_Material for the task_:
# # # # # # #

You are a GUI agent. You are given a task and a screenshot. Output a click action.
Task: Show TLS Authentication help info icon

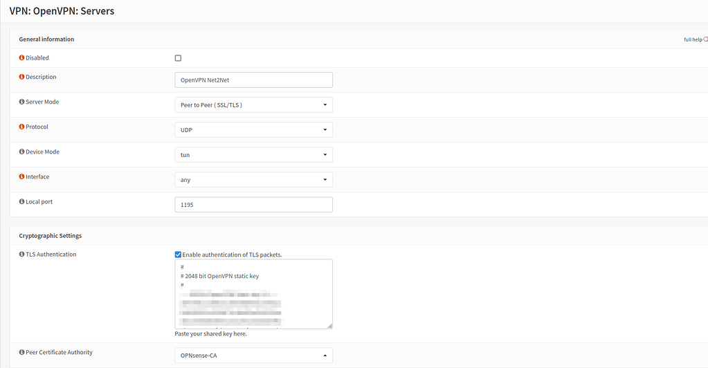pyautogui.click(x=21, y=255)

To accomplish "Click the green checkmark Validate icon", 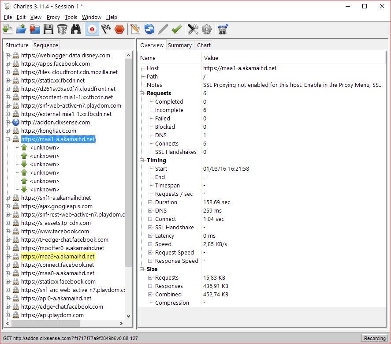I will (177, 30).
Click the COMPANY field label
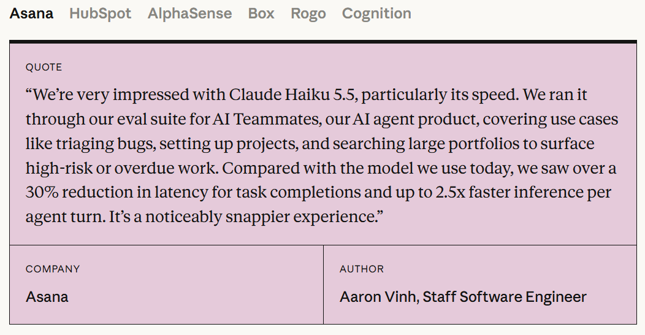 click(x=53, y=269)
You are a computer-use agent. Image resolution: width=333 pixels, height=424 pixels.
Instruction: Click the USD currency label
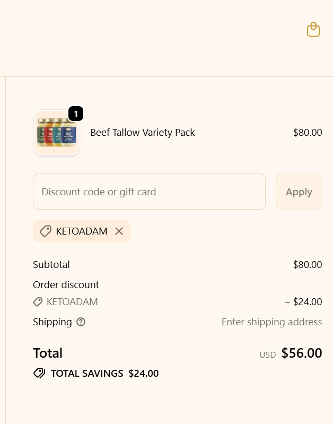tap(267, 354)
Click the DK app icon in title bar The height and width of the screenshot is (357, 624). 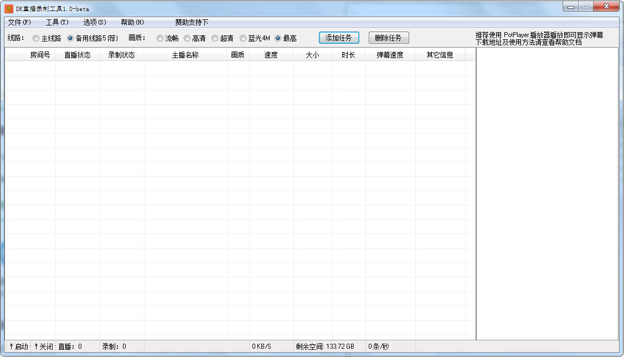tap(9, 8)
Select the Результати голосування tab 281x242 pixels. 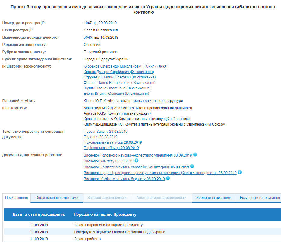click(259, 198)
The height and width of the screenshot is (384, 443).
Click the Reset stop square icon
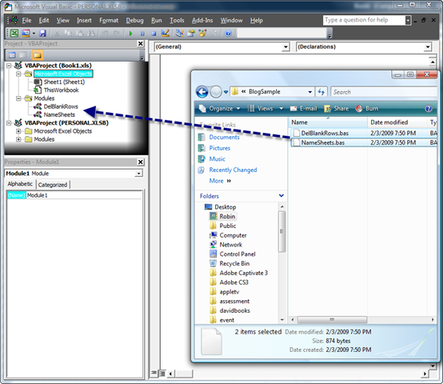click(154, 34)
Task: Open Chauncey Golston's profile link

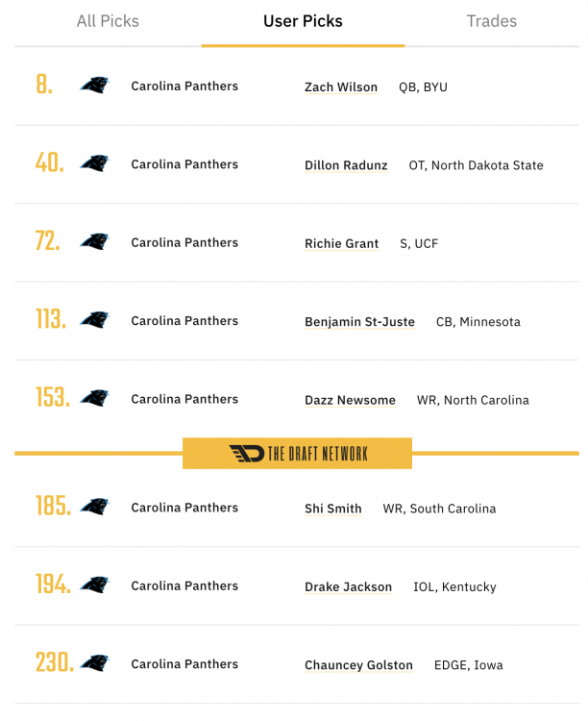Action: (x=358, y=665)
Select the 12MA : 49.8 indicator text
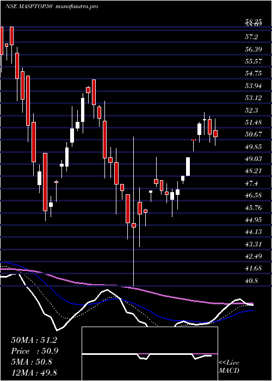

# # # # # # #

_Exercise description_: Transcribe exactly the lines from the one with "Task: Open Chauncey Golston's profile link" to the last line of the records, both included, so that no picture appears in the copy.

_Exercise solution_:
Task: Open Chauncey Golston's profile link

Action: (x=358, y=665)
Select the 12MA : 49.8 indicator text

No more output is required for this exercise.